◆ **TASK TO COMPLETE**:
Using the listing below, copy every line that mentions "Viewport".

◆ **PROVIDED ENTRIES**:
%%

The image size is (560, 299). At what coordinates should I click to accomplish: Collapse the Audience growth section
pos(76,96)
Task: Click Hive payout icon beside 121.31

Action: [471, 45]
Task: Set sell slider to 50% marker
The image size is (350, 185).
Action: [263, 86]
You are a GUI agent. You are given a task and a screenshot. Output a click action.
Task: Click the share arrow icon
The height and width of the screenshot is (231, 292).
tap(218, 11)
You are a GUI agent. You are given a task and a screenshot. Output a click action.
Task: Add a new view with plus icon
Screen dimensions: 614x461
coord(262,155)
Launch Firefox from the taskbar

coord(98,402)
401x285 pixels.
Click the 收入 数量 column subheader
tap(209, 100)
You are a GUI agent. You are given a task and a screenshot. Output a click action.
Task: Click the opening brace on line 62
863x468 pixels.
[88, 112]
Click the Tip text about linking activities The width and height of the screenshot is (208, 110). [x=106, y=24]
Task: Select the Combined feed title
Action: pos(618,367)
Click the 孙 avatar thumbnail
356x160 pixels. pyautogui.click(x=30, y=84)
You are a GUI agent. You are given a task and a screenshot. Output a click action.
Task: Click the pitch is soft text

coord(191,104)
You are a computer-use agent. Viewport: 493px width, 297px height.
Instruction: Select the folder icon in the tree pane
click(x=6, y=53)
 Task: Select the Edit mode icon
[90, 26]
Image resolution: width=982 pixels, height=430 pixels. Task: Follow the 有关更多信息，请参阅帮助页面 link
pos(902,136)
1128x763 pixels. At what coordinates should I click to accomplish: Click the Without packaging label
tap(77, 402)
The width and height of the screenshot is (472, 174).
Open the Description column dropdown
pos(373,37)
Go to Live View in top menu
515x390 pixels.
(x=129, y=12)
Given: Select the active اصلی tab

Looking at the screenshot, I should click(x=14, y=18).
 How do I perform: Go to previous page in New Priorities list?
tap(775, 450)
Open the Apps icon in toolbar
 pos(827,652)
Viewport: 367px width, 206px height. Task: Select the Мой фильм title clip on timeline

%%

◆ **ANSWER SECTION**:
You are a computer-use agent. Viewport: 493px width, 297px height.
Viewport: 367px width, 206px height. Task: Select the Мой фильм title clip on timeline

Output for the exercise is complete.